Per Wilber, Hinckley was en route to New Haven in March 1981 when he made a stop in DC. “He planned on killing himself or Foster or both,” said the author. “He wrote a note to Foster” — which said that he’d be assassinating Reagan to impress her — “and left it in his room . . . He thought he would go down in a hail of gunfire.”

After the shooting, Reagan was taken to an emergency-room bay, where a tube was inserted into his chest. Dr. Benjamin Aaron, who was overseeing the situation, told The Post that an X-ray showed “a metal fragment at the margin of his heart. It was prime time to explore his chest and get the bleeding stopped.”

Reagan lost some 40 percent of his body’s blood and received infusions to stabilize his pressure. A distraught Nancy Reagan came quickly to her husband’s bedside. He told her: “Honey, I forgot to duck.”

It’s an old line cribbed from the boxer Jack Dempsey after a lost match. But “who cracks a frigging joke [after being shot]?” asked Wilber. “The nurses never saw anything like that … He was so cognizant of keeping people calm and keeping Nancy OK.”

Before going into surgery, Reagan quipped to the staff, “I hope you are all Republicans.”

Dr. Joseph Giordano, head of the trauma team and a fifth-generation Democrat, replied, “Mr. President, for today, we are all Republicans.”

Once the bullet was removed, the first non-family member to see Reagan was Speaker of the House Tip O’Neill, a Democrat. “They cried and prayed together, reciting the 23rd Psalm,” Wilber said. “He kissed the President’s head.”

After 11 days, Reagan was back at the White House. Others were less lucky. Delahanty had a bullet removed from near his spine and suffered enduring nerve damage. Brady spent the rest of his life in a wheelchair. McCarthy made a full recovery and last year retired as the Orland Park, Ill., chief of police.

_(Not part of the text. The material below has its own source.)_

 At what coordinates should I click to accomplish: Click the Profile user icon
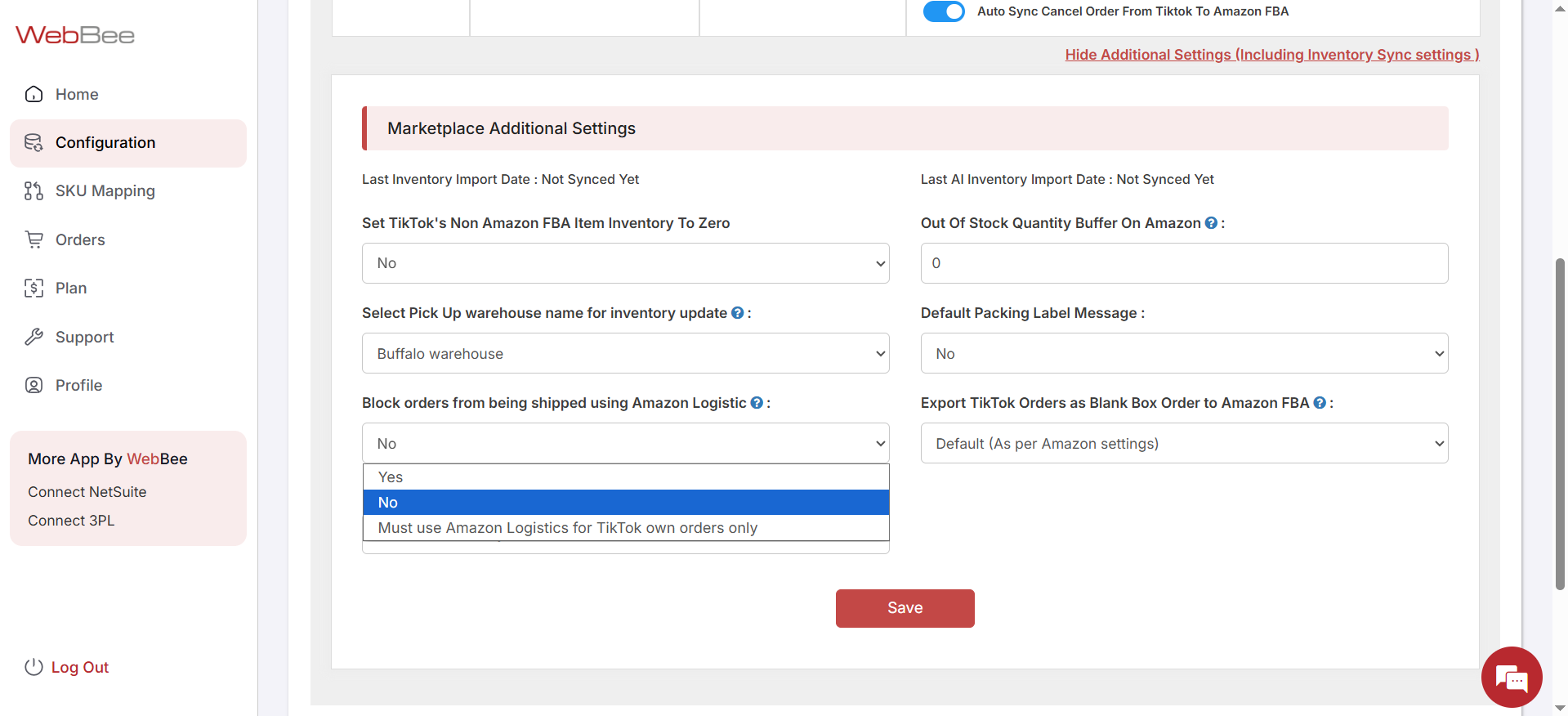pyautogui.click(x=34, y=385)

According to “Dateline,” Reagan forgave Hinckley.

And the would-be assassin later told Dietz, “I got everything I was going for.”

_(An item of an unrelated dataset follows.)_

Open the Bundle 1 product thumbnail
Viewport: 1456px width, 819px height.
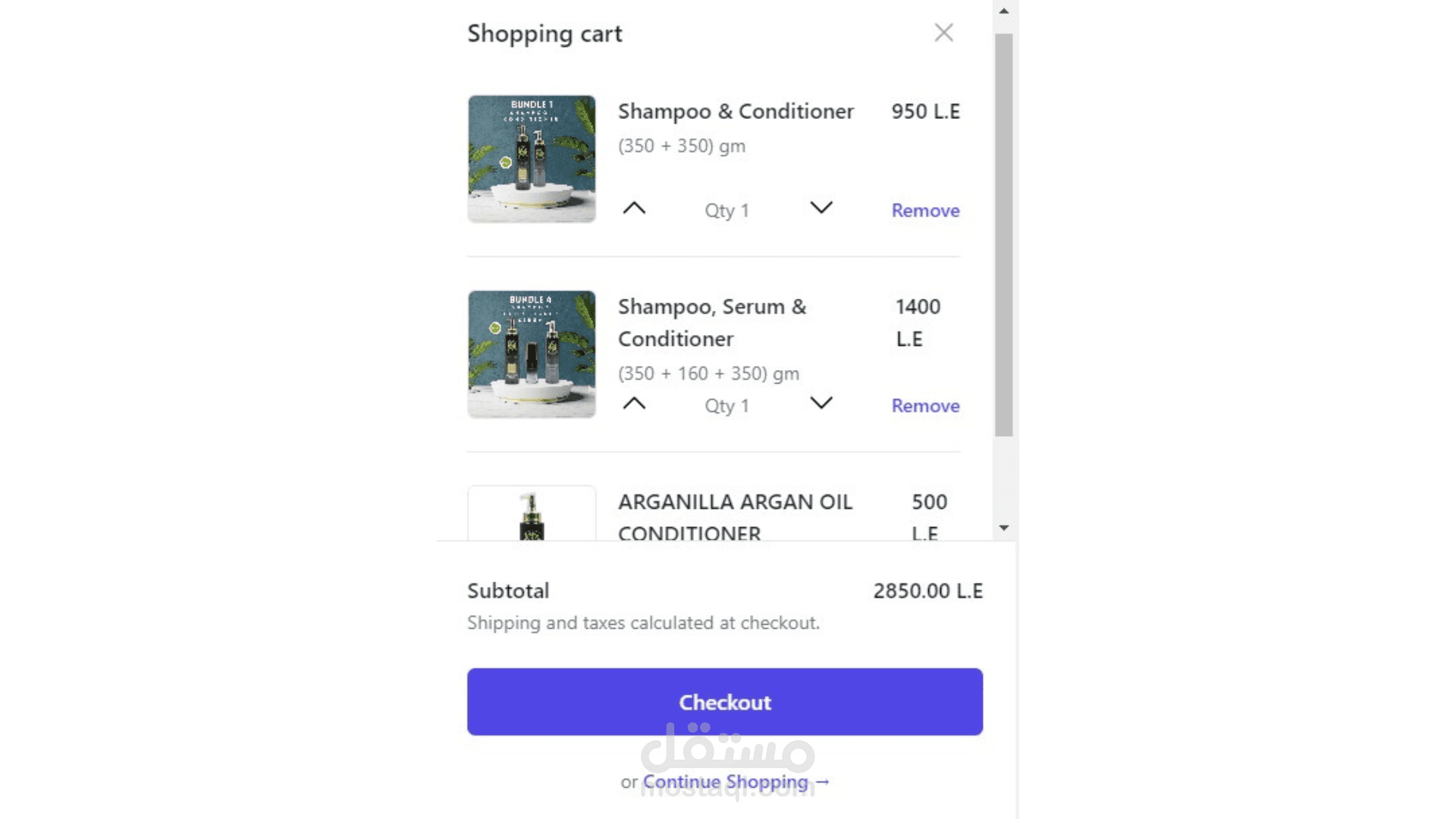pos(532,159)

“This was just business: Make me famous,” Dietz said. “One of [Hinckley’s] favorite things was being transported in a helicopter [for questioning]. He said he was being treated like the president.”

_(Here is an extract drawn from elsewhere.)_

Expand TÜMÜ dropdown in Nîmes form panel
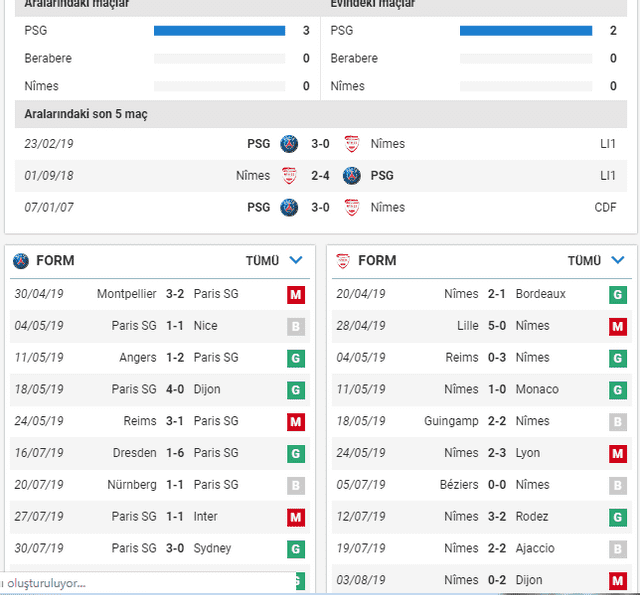The width and height of the screenshot is (640, 595). 596,260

Elizabeth Sherrill, author of the book “Breaking Points,” written with Hinckley’s parents, told The Post, “They thought he lost his mind. [Hinckley’s father’s] reaction was to wade in with all the power that money could buy. They got a bunch of lawyers and John was acquitted.”

In fact, he was acquitted for reasons of insanity. This shocked Dietz, who thought Hinckley “was not impulsive” and should have been found guilty. But he recalls that the defendant did not get everything: “For trial, [Foster] testified by video, which really ticked Hinckley off. He threw a pencil at the screen. What’s the point of doing this if you’re not even going to get her in the same room with you?”

I’m the person who’s been leaving notes in your box.

John Hinckley Jr. to actress Jodie Foster, whom he had been stalking, when he called her Yale dorm room

Hinckley spent 34 years in St. Elizabeths Hospital in Washington, DC, where he had a relationship — even getting engaged — with fellow inmate Leslie deVeau, who had murdered her 10-year-old daughter. Hinckley also counted Ted Bundy as a pen pal. (“I think we’ve got something going . . . It’s always a pleasure to find somebody I feel comfortable writing,” the serial killer penned to Hinckley in one letter).

In 2016, Hinckley was released to the Williamsburg, Va., home of his then-90-year-old mother — a place on the 13th hole of an exclusive golf course where former Presidents Barack Obama and Bill Clinton have teed up. Hinckley, according to Wilber, volunteers at a church and sells antiques at a flea market. In 2019, his lawyer said that Hinckley was interested in moving to California to pursue a music career; prosecutors said this would give the government “great pause.” Hinckley and deVeau broke up, and he has a new girlfriend, according to a report on “Dateline.”

Since his release, Hinckley has not shown public remorse. But in 1984, when I interviewed him for Oui, he told me, “I cried for Nancy . . . I regret the shooting.”